Hua Yu-2020-Toward Realistic 3D Human Motion Prediction with A Spatio-temporal Cross-transformer App

标签：transformer right Hua token human 3D Approach left

# Towards Realistic 3D Human Motion Prediction with A Spatio-temporal Cross-transformer Approach #paper

1. paper-info

1.1 Metadata

Author:: [[Hua Yu]], [[Xuanzhe Fan]], [[Yaqing Hou]], [[Wenbin Pei]], [[Hongwei Ge]], [[Xin Yang]], [[Dongsheng Zhou]], [[Qiang Zhang]], [[Mengjie Zhang]]
作者机构::
Keywords:: #HMP , #Transformer
Journal:: #IEEE
Date:: [[2020]]
状态:: #Done

1.2 Abstract

Human motion prediction intends to predict how humans move given a historical sequence of 3D human motions. Recent transformer-based methods have attracted increasing attentions and demonstrated their promising performance in 3D human motion prediction. However, existing methods generally decompose the input of human motion information into spatial and temporal branches in a separate way and seldom consider their inherent coherence between the two branches, hence often failing to register the dynamic spatio-temporal information during the training process. Motivated by these issues, we propose a spatio-temporal cross-transformer network (STCT) for 3D human motion predictions. Specifically, we investigate various types of interaction methods (i.e., Concatenation Interaction, Msg token interaction, and Cross-transformer) to capture the coherence of the spatial and temporal branches. According to the obtained results, the proposed cross-transformer interaction method shows its superiority over other methods.
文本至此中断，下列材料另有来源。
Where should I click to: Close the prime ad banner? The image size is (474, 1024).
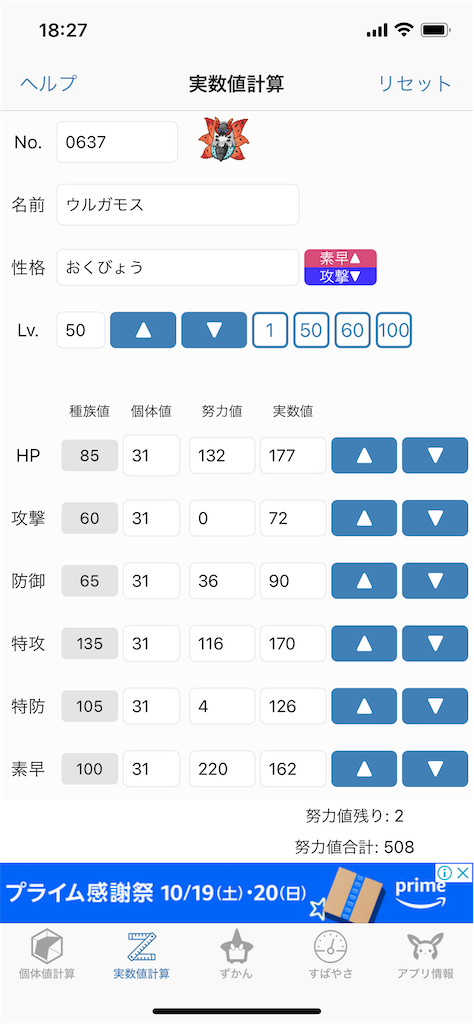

Meanwhile, considering that most existing works treat the human body as a set of 3D human joint positions, the predicted human joints are proportionally less appropriate to the realistic human body due to unreasonable bone length and non-plausible poses as time progresses. We further resort to the bone constraints of human mesh to produce more realistic human motions. By fitting a parametric body model (i.e., SMPL-X model) to the predicted human joints, a reconstruction loss function is proposed to remedy the unreasonable bone length and pose errors. Comprehensive experiments on AMASS and Human3.6 datasets have demonstrated that our method achieves superior performance over compared methods.

2. Introduction

领域: human motion prediction
之前的方法：
- RNN-based methods
  - 问题：有错误累计的问题，并且只对动作序列的时间信息建模，忽略了空间信息。
- GCNs-based methods
  - 无法处理人体动作序列中的长期依赖。
- Transformer-based methods
  - 该类方法对时间和空间维度分开建模，没有考虑两种维度之间的联合信息。
  - 现有的方法都是用3D human joints positions来对人体结构建模，导致预测的结果不能够很好地表征真实的人体姿势。
作者的方法：
- 在transformer的基础之上，加入各种交互方法(Concatenation, Interaction， Msg token interaction, Cross-transformer)用于处理时间和空间的联系。
- 为了解决预测的人体动作姿势不合理的问题，提出了一种新方法----reconstruction loss function，该方法能够修复不正常的人体动作。
- 由于人体网格能够为重建人体提供丰富的身体约束，作者采用SMPL-X方法将人体关节恢复成人体网格。

3. Approach

3.1 Network Architecture

\(X=\{x_1,x_2,...,x_T\}\in \mathbb{R}^{T\times NF}\)
\(T\)：时间步长
\(N\)：人体关节点数
\(F\)：关节表征维度
\(x_t=\{j_t^{(1)},j_t^{(2)},...,j_t^{(N)}\}\)：\(t\)时刻的人体姿势。
\(E\in \mathbb{R}^{T\times ND}\)：经过位置编码后的输入。
整体网络结构如图Fig.1

Fig.1 The illustration of the proposed network
Source:

输入序列加上位置编码作为输入，然后利用\(N\)个时间和空间\(Transformer\)平行处理特征向量，用于获取时间和空间的特征，不同于之前的transformer框架，这里使用的是Msg token；每个transformer 分支获取到自己的特征后，送入Cross-transformer交换彼此的特征信息；当Cross-transformer更新完Msg token之后，进入\(M\)个Spatial transformer和Temporal Transformer,该过程是将从其他特征分支学习到的信息带回到自己的特征分支；最后将学习到的空间时间特征拼接起来用于最后的人体动作预测。
Temporal Transformer
利用vanilla transformer[link]
Spatial Transformer

3.2 Interaction Methods for Spatial and Temporal Branches

\(x^i\)：token 序列(包括Msg 和 patch token),\(i\)可以是时间分支也可以是空间分支。
\(x_{Msg}^i\)：\(i\)分支的Msg token
\(x_{patch}^i\)：\(i\)分支的patch token
各种信息交互的方法如Fig.2

Fig.2 Interaction methods
Source:

Concatenation Interaction
该方法是通过将时间和空间分支的token拼接在一起，然后通过self-attention module去整合信息，计算流程如下：

\[\begin{array}{l} y^{\prime}=\left[f^{s}\left(x^{s}\right) \| f^{t}\left(x^{t}\right)\right], \quad o=y^{\prime}+\operatorname{MSA}\left(L N\left(y^{\prime}\right)\right) \\ o=\left[o^{s} \| o^{t}\right], \quad y^{i}=g^{i}\left(o^{i}\right) \end{array} \]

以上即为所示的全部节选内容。